Donald Trump’s decisive victory last week came as a shock to many. The president-elect looks likely to win the popular vote, having run up totals not only in the swing states but also in deep-blue strongholds. Most surprisingly, the Trump campaign put cracks in Democrats’ dominance of big cities.
In fact, Trump most overperformed in large metro counties, according to analyst Jed Kolko. Compared with his run against Joe Biden, Trump ran 9 points closer to Kamala Harris in such areas—a bigger gain than he saw in suburbs, college towns, or military posts.
It wasn’t just a few cities, either. Trump improved on his 2020 performance in cities as diverse as Chicago, Detroit, and Dallas. He won Miami-Dade County outright. He got the closest margin for a Republican in New York City in 30 years. He won a precinct in lower Manhattan; one south Philadelphia neighborhood voted for him by almost three to one.
These swings are partly a byproduct of the surprising diversity of the Trump coalition, which exit polling suggests may have included a fifth of black men and a majority of Latino men. In New York City, Trump ran up votes not just on Staten Island, but in hyper-diverse Queens and South Brooklyn.
What happened? It’s not, as some might suspect, that the nation turned far right. Rather, it’s that Trump’s campaign understood how to speak to a key constituency: the forgotten middle. These voters want their cities to be safer, their schools to be better, and their culture to be saner. And Trump’s success with them clearly marks a path for repeatable political success in cities nationwide.
After all, insofar as Trump won on the issues, it was because he played to the middle. He worked to win the 30 percent of voters who prioritized the economy with promises of growth and tax cuts, while distancing himself from the GOP’s unpopular positions on abortion and entitlement reform. And his focus on immigration resonated with an electorate that has turned sharply against the chaos at the border under the Biden administration.
Just as importantly, voters were clearly not persuaded by Harris’s pretensions of moderation. She was almost certainly dragged down by the extremist positions she took in the 2020 Democratic primary. The Trump campaign deployed these to great rhetorical effect in, for example, the widely aired commercial telling voters “Kamala is for they/them; President Trump is for you.” And despite Harris’s drumbeat emphasis on abortion, Trump took half of voters who believe abortion should be legal “in most cases.”
What this indicates is not so much that the nation has become more conservative but that voters were motivated by issues—the economy, immigration, gender—where the moderate middle was willing to listen to conservatives. Moreover, Trump’s overperformance in deep-blue big cities suggests that even these voters are ideologically persuadable. Similarly, while many Democrats assume they will win nonwhite voters for reasons of identity, those voters, too, are more likely to vote based on the issues.

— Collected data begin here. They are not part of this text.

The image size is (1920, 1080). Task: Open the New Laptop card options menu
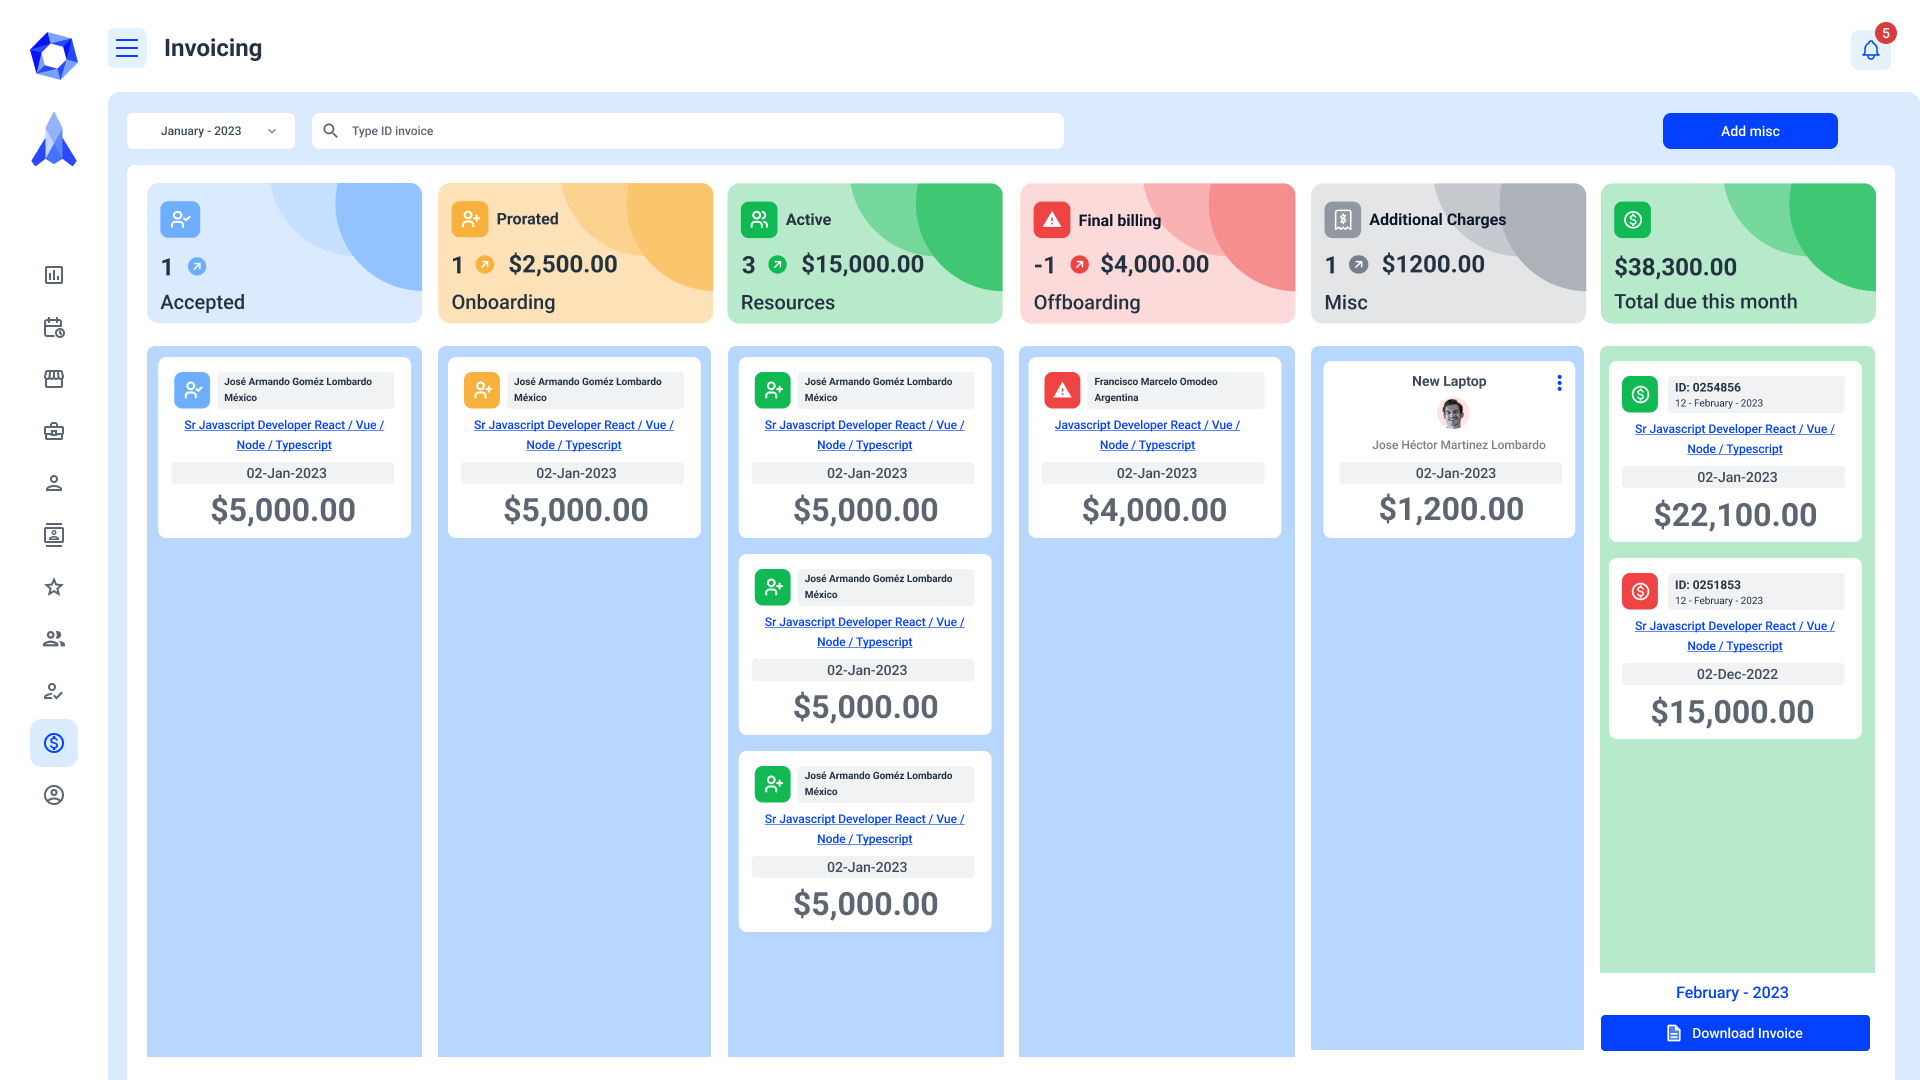click(x=1559, y=383)
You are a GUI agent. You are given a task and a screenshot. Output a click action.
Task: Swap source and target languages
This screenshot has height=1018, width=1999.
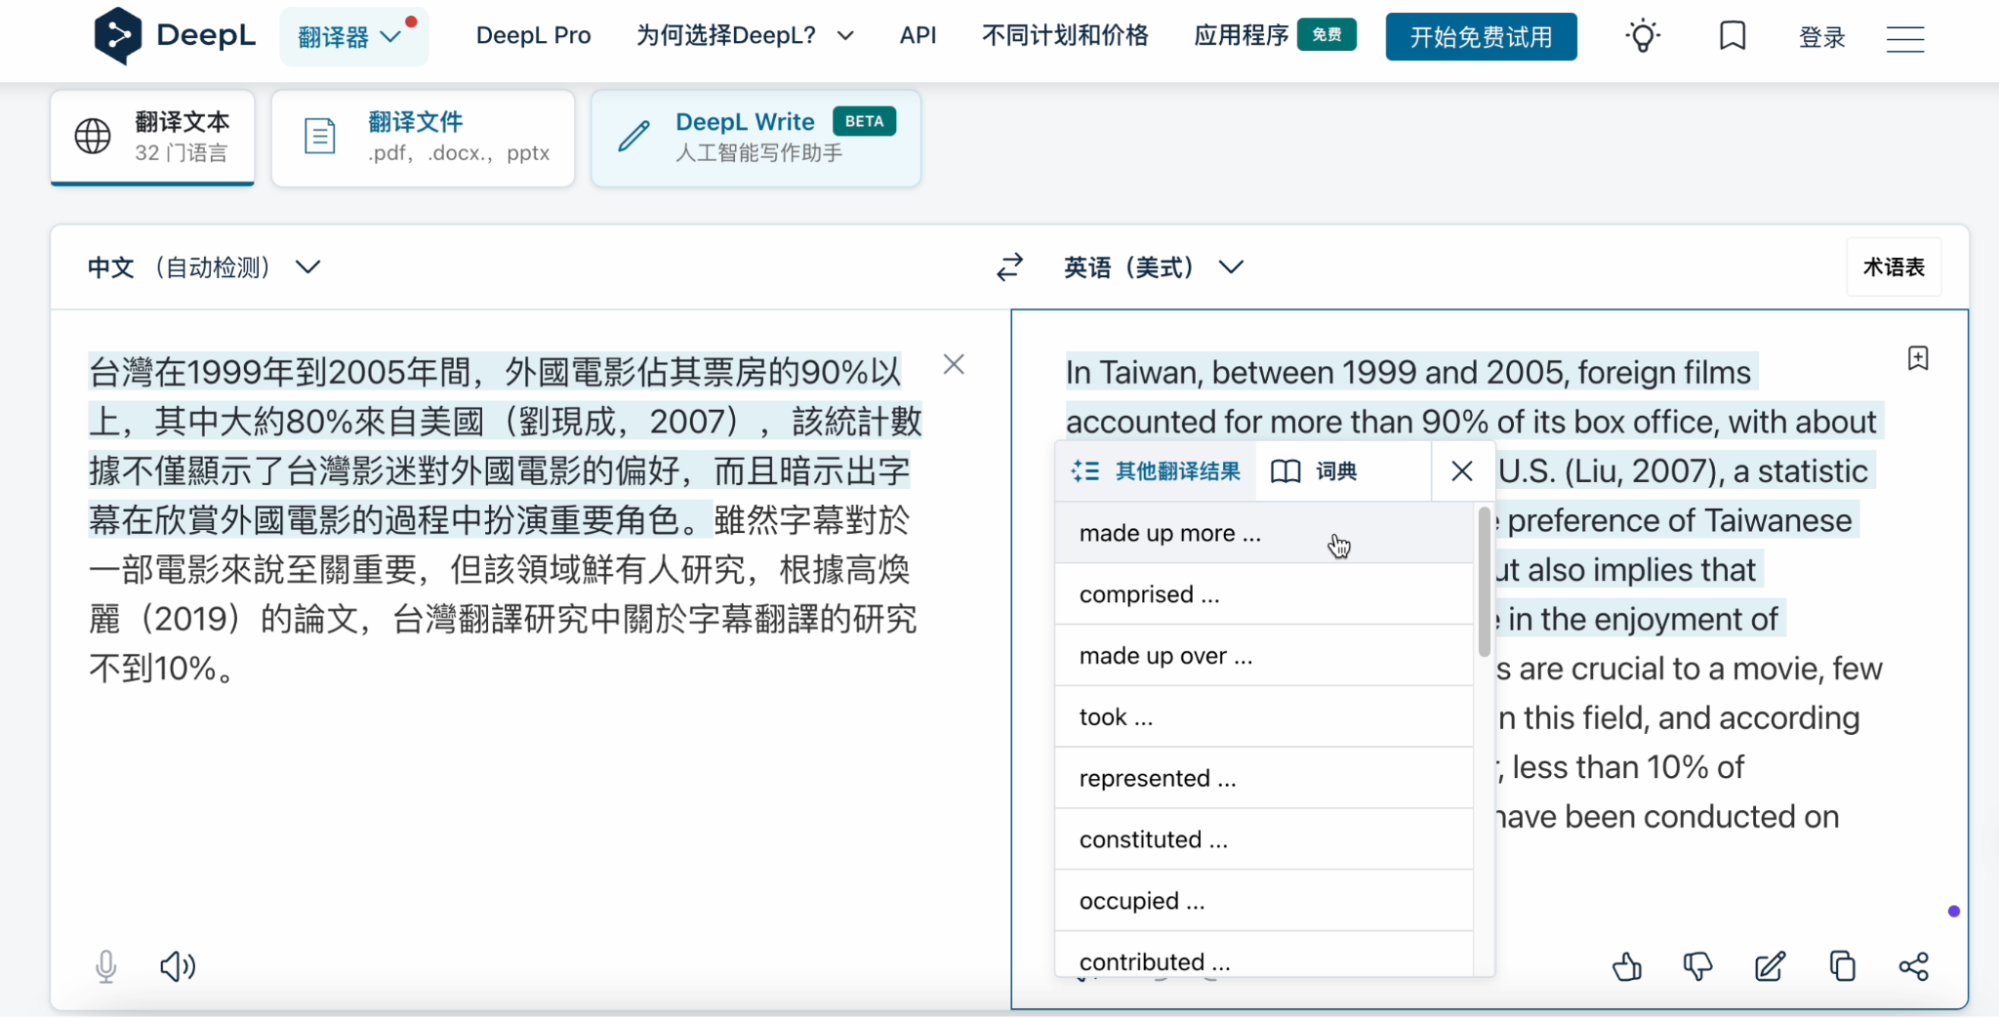pyautogui.click(x=1009, y=267)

This does not mean that the Trump coalition is durable. Republicans are by no means guaranteed to continue making inroads in cities and among minority groups going forward. Rather, it means that a much broader portion of the electorate than previously thought is up for grabs—assuming that either party is willing to emphasize and address the issues that they care about.
For the Right, that means leaning into what Manhattan Institute external affairs director Jesse Arm has called “conservative popularism.” Voters are with conservatives when we talk about fiscal responsibility; merit in higher education; safe streets; skills-based immigration and a secure border; growth and the right to work; and a rejection of gender insanity. Those issues can win not just in deep-red states and counties, but in big cities, where residents are fed up with dysfunction, disorder, and dismissiveness from their elected leaders.

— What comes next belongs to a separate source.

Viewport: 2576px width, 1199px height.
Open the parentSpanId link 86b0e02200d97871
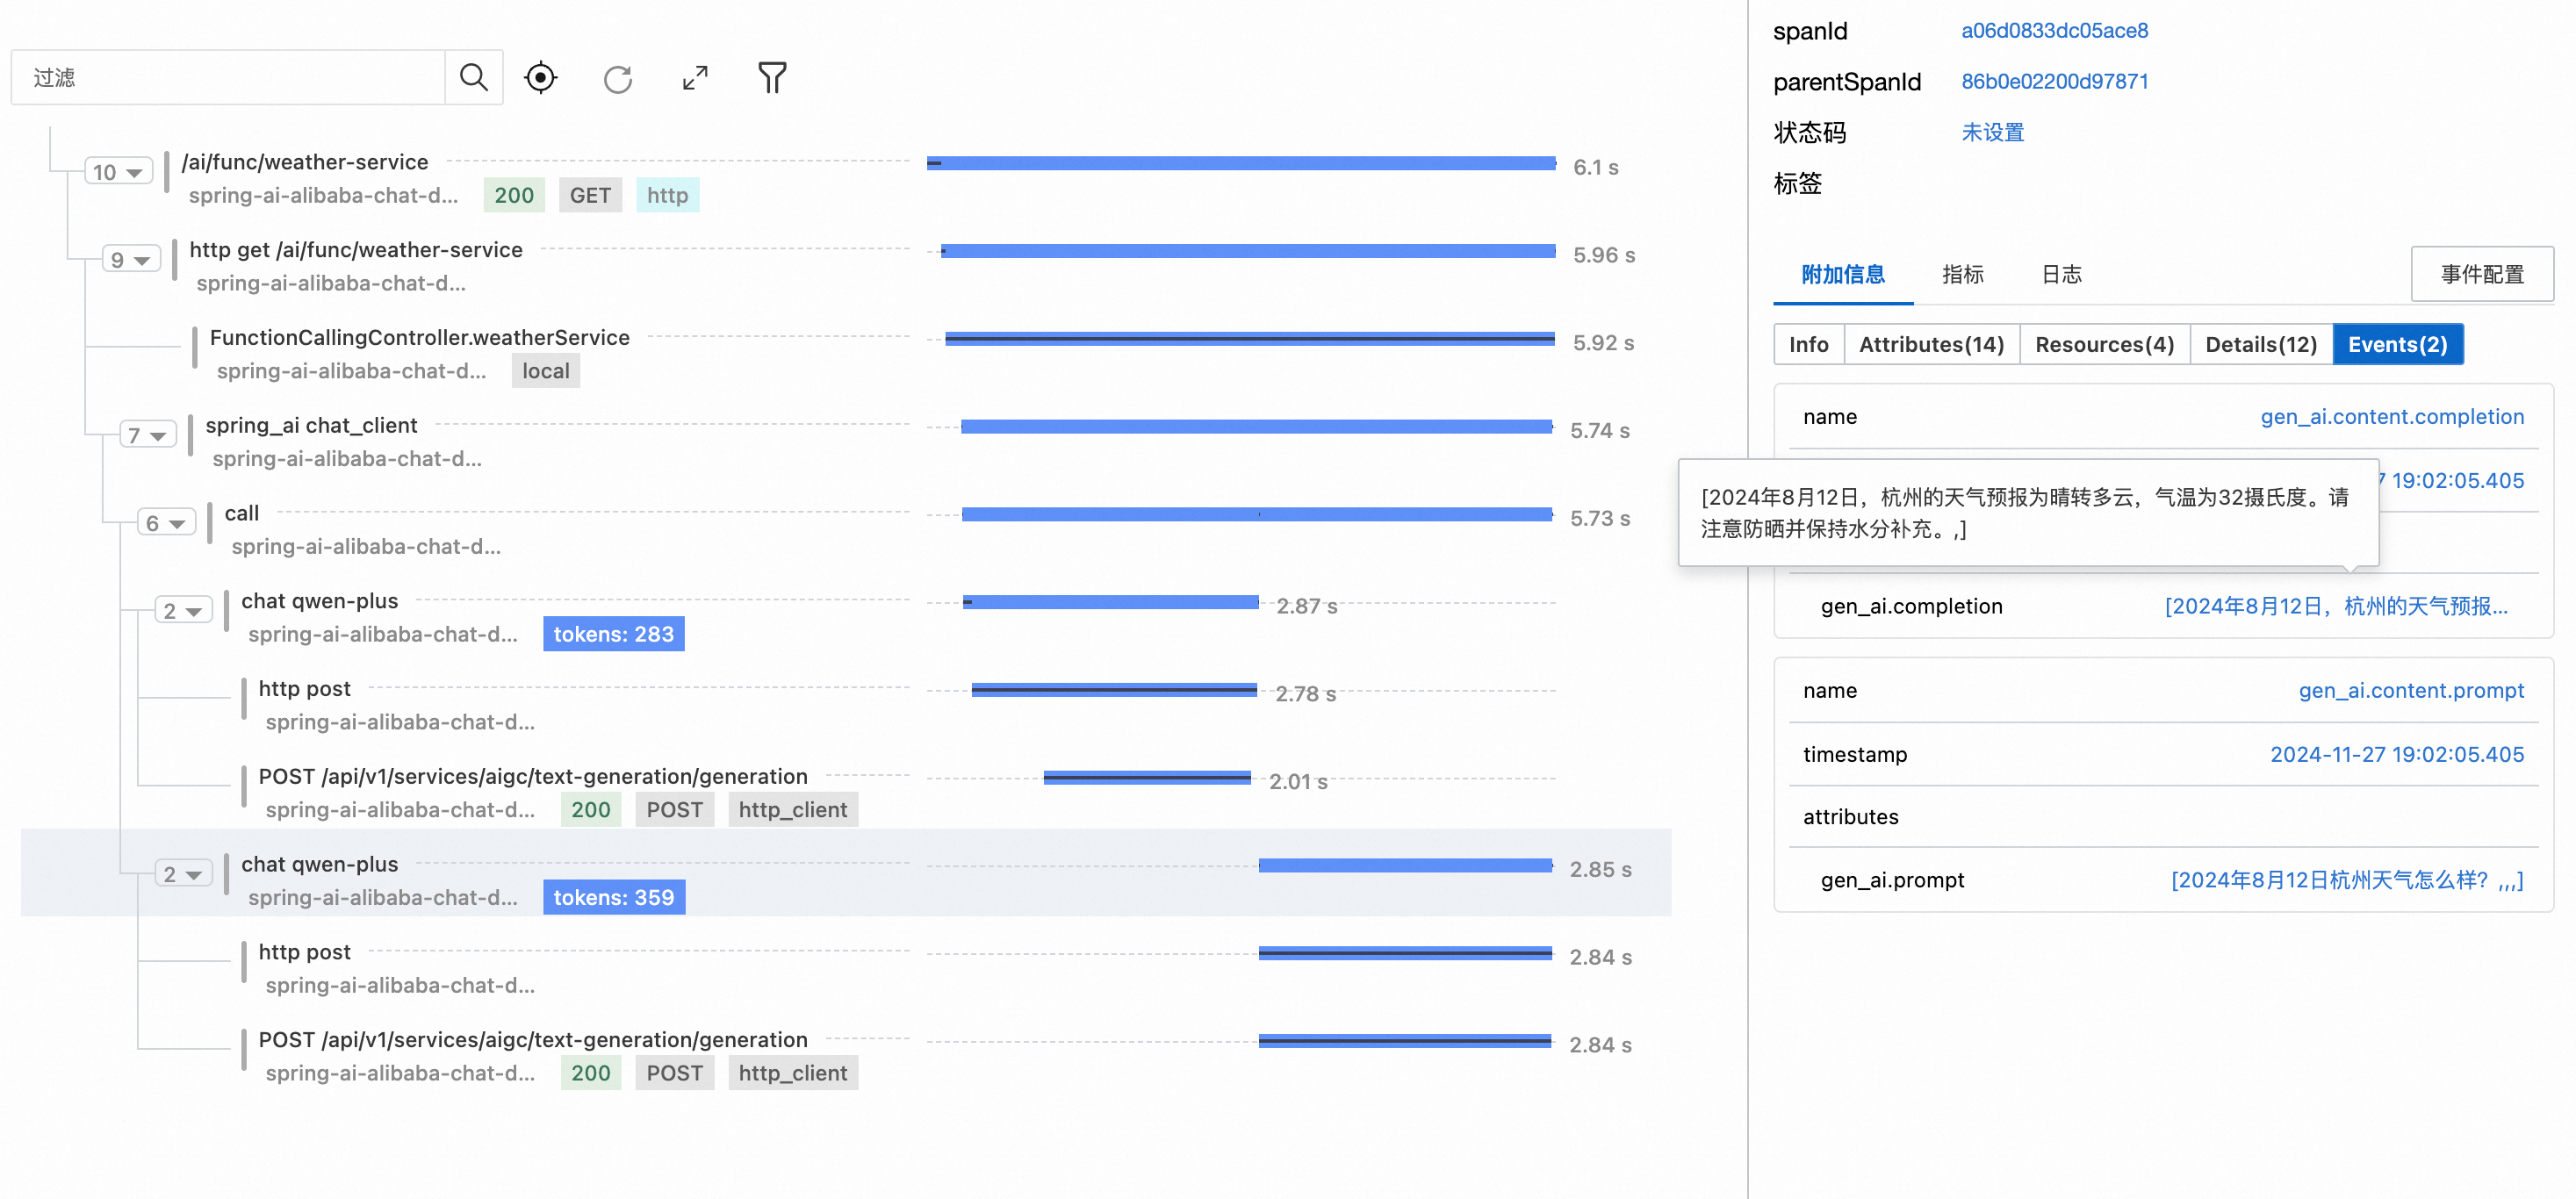pyautogui.click(x=2054, y=81)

At the same time, the Left yet again needs to learn to check its worst impulses. Even voters in deep-blue California resoundingly rejected progressive policies, voting out four far-left prosecutors and mayors, and undoing a controversial soft-on-crime bill from a decade ago. If Democrats can’t commit themselves to common sense, voters will continue to punish them for it at the ballot box.
These lessons apply at the national level, but they are just as important—if not more so—locally. For decades, Republicans have spurned urban America as not worth their time. As a result, many of America’s once-great cities have languished under unaccountable, kleptocratic rule by far-left Democrats who care more about lining the pockets of public-sector unions than about citizens’ well-being.
Urban voters across the country are looking for something different. The right leader—Republican or Democrat—could give them the sane, smart policies they’re looking for. From Queens to Miami, in white and black and Latino and Asian neighborhoods alike, the verdict of a growing chorus of urbanites is clear: they want their cities to be great again.